T-SHIRT: Token-Selective Hierarchical Data Selection for Instruction Tuning
Yanjun Fu, Faisal Hamman, Sanghamitra Dutta
TL;DR
This work tackles data efficiency in instruction tuning by introducing token-level quality assessment and robustness-aware data selection. It defines Selective IFD (S-IFD) to weight only informative tokens and employs a hierarchical neighborhood-based strategy to pick samples with consistently high quality across perturbations. Empirical results show T-Shirt surpasses baselines across multiple datasets and benchmarks using as little as 5% of the data, with modest runtime on a single GPU. The method remains cost-effective, avoiding API-based scoring, and scales across models and datasets, highlighting the importance of fine-grained, robust data selection in instruction-tuning pipelines.
Abstract
Instruction tuning is essential for Large Language Models (LLMs) to effectively follow user instructions. To improve training efficiency and reduce data redundancy, recent works use LLM-based scoring functions, e.g., Instruction-Following Difficulty (IFD), to select high-quality instruction-tuning data with scores above a threshold.
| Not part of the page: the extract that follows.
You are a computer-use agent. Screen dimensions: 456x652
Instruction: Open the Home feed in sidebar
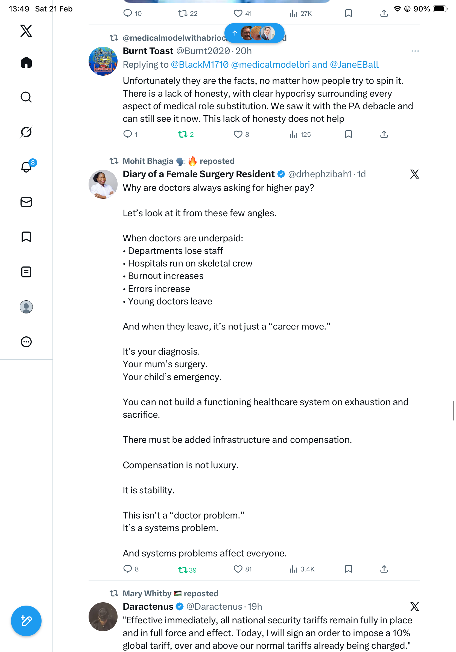click(x=26, y=62)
While these data selection methods often lead to models that can match or even exceed the performance of models trained on the full datasets, we identify two key limitations: (i) they assess quality at the sample level, ignoring token-level informativeness; and (ii) they overlook the robustness of the scoring method, often selecting a sample due to superficial lexical features instead of its true quality. In this work, we propose Token-Selective HIeRarchical Data Selection for Instruction Tuning (T-SHIRT), a novel data selection framework that introduces a new scoring method to include only informative tokens in quality evaluation and also promotes robust and reliable samples whose neighbors also show high quality with less local inconsistencies. We demonstrate that models instruction-tuned on a curated dataset (only 5% of the original size) using T-SHIRT can outperform those trained on the entire large-scale dataset by up to 5.48 points on average across eight benchmarks. Across various LLMs and training set scales, our method consistently surpasses existing state-of-the-art data selection techniques, while also remaining both cost-effective and highly efficient. For instance, by using GPT-2 for score computation, we are able to process a dataset of 52k samples in 40 minutes on a single GPU. Our code is available at https://github.com/Dynamite321/T-SHIRT.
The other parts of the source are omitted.